## Exercises to complete
1/ According to the Chris Veselka profile, how many goals did he score as the 1994 USISL leading scorer?
2/ Rewrite the Chris Veselka profile, beginning at the words "- 1996–1997: Austin" and stopping after "Cats / 4 / (1)", and swap "New Orleans Storm" for "New Orleans Brass".
3/ Write the next part of the Chris Veselka biography, picking up after its last sentence.

## Text shown
+++

Chris Veselka

Personal information
- Full name: Christopher B. Veselka
- Date of birth: June 15, 1970 (age 56)
- Place of birth: United States
- Height: 5 ft 9 in (1.75 m)
- Position: Forward

Youth career
- 1990: Florida International University

Senior career*
- Years: Team / Apps / (Gls)
- 1989–1991: Austin Sockadillos / 23 / (19)
- 1991–1994: TuS Celle
- 1994: Austin Lone Stars / 13 / (30)
- 1995: San Antonio Pumas
- 1995: Charleston Battery / 14 / (6)
- 1996–1997: Austin Lone Stars
- 1998–1999: New Orleans Storm / 36 / (13)
- 1999: Austin Lone Stars / 2 / (0)
- 2001: Lafayette Lightning
- 2003: Austin Lightning / 5 / (2)
- 2003: Lafayette Swamp Cats / 4 / (1)

= Chris Veselka =

American soccer forward (born 1970)

Chris Veselka (born June 15, 1970) was an American soccer forward who played professionally in the United States and Germany. He was the 1994 USISL leading scorer with 30 goals in 13 games.

Veselka spent one season, 1990, playing soccer at Florida International University.

+++

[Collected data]

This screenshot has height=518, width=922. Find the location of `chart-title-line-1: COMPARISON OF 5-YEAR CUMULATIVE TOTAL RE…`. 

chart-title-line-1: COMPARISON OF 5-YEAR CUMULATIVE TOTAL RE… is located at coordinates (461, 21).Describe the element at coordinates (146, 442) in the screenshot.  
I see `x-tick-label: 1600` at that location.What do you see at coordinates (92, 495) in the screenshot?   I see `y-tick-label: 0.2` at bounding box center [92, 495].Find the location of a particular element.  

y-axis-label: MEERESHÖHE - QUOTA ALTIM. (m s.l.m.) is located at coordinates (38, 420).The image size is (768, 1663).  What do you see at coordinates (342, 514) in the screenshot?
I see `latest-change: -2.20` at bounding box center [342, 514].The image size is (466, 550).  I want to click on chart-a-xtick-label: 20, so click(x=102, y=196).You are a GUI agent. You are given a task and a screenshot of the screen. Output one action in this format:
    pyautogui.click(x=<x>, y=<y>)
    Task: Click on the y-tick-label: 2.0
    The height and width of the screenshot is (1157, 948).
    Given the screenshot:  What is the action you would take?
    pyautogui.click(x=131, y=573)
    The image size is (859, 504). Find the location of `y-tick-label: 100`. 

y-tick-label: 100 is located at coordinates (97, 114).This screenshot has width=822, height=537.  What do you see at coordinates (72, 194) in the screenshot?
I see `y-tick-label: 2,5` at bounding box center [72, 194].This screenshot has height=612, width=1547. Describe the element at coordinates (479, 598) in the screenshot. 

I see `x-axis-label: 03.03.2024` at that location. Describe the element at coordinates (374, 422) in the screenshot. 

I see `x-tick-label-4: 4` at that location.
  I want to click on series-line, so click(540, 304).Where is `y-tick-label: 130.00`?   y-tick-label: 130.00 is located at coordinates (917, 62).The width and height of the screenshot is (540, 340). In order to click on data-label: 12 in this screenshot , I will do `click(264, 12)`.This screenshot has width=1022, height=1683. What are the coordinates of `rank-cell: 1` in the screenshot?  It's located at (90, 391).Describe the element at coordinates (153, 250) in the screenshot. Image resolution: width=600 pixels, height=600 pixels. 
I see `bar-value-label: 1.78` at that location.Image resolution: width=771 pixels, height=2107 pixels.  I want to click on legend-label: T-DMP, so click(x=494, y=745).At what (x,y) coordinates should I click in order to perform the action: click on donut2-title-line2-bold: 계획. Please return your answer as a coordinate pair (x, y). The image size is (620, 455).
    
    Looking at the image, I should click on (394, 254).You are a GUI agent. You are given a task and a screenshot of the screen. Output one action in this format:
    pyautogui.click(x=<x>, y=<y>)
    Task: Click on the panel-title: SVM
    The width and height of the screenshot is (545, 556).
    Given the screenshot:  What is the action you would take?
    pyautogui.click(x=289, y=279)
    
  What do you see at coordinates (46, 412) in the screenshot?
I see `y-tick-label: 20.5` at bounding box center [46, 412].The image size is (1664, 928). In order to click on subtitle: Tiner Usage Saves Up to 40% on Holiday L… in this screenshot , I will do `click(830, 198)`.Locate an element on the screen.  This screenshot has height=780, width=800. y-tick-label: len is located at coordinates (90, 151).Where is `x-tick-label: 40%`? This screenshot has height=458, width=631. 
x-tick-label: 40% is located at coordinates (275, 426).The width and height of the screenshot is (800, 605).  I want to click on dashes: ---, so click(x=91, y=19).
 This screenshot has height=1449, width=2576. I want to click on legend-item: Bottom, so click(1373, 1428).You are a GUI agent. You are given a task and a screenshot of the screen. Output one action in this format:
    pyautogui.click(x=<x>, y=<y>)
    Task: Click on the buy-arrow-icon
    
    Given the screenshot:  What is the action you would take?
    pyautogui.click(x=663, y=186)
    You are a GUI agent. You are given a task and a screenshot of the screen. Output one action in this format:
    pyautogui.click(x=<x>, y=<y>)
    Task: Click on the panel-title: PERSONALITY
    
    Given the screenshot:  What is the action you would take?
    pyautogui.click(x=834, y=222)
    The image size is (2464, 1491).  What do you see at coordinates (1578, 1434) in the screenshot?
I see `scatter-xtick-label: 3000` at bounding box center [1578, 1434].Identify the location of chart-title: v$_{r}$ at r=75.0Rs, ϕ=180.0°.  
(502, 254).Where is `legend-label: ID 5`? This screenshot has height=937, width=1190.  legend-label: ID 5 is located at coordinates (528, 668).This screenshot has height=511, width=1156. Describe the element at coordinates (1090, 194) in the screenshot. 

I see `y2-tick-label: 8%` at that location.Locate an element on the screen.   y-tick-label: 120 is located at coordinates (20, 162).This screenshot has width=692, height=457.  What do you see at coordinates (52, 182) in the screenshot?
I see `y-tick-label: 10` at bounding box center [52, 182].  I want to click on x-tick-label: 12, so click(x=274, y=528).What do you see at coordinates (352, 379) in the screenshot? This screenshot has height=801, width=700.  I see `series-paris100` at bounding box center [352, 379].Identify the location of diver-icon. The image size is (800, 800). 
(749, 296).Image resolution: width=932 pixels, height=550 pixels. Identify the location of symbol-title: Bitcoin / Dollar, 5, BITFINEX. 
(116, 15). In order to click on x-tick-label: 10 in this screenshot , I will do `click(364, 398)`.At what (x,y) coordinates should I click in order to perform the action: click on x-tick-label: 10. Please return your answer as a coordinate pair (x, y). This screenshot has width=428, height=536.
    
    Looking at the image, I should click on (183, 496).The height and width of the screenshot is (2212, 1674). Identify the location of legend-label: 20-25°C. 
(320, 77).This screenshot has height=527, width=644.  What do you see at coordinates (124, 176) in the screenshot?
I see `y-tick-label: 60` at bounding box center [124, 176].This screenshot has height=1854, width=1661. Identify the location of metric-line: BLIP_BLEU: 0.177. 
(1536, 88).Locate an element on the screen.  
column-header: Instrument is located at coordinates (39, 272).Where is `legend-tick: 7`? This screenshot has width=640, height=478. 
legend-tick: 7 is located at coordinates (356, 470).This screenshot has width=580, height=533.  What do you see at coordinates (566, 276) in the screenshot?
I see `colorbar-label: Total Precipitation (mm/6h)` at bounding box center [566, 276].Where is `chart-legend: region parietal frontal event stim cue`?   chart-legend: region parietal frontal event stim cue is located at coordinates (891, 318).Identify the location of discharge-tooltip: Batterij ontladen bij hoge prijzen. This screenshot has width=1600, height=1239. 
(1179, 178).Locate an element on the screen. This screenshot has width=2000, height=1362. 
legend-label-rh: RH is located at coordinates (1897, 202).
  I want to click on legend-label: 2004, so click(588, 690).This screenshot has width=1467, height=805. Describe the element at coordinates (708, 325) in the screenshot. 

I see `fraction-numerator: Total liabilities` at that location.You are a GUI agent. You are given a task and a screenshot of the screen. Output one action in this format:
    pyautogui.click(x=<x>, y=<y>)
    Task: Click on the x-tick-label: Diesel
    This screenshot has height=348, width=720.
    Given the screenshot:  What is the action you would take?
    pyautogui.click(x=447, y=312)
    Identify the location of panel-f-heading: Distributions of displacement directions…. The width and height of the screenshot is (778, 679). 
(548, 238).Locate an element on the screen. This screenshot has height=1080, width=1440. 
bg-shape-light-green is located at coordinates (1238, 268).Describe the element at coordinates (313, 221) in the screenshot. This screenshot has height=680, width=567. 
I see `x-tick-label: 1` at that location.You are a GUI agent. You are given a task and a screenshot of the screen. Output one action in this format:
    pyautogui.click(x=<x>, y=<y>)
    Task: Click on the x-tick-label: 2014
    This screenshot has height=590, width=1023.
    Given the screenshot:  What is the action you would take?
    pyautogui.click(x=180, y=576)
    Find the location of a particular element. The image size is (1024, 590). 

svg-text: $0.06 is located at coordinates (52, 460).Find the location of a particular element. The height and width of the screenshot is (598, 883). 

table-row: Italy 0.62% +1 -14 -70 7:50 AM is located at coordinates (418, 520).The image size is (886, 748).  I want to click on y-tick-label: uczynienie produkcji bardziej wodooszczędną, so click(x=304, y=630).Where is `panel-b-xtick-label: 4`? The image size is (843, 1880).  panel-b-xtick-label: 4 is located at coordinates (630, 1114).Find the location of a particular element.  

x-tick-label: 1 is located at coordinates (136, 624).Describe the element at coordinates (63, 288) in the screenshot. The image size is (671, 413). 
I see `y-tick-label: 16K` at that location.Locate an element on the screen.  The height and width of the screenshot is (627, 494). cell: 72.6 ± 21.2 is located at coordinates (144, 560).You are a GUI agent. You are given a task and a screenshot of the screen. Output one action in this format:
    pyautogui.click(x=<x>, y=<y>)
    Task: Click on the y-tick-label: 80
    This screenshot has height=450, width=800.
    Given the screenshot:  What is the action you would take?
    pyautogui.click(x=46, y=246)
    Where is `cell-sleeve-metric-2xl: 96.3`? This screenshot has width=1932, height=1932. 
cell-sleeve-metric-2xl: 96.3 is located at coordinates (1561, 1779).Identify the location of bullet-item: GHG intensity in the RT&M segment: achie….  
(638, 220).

+++

## Exercise responses
1/ 30 goals in 13 games.

2/
- 1996–1997: Austin Lone Stars
- 1998–1999: New Orleans Brass / 36 / (13)
- 1999: Austin Lone Stars / 2 / (0)
- 2001: Lafayette Lightning
- 2003: Austin Lightning / 5 / (2)
- 2003: Lafayette Swamp Cats / 4 / (1)

3/
In the summer of 1989, he played for the Austin Sockadillos in the Southwest Independent Soccer League. Her returned for the 1990 season, scoring twelve goals in ten games. He placed second in the league in points. He returned to the Sockadillos for thirteen games in the 1991 summer season before moving to Germany to play for TuS Celle. He remained with TuS Celle until 1994 when he returned to the United States to sign with the Austin Lone Stars of USISL. He led the league in scoring with 30 goals in thirteen games. In 1995, he began the season with the San Antonio Pumas before moving to the Charleston Battery for the second half of the season. While he only scored six goals, he set the team record for single season assists with ten. In 1997, he was back with the Austin Lone Stars, in 1998 and 1999, he played for the New Orleans Storm. In 2001, he was a player-coach with the Lafayette Lightning and in 2003 with the Austin Lightning of the Premier Development League. He also played for the Lafayette Swamp Cats in 2003.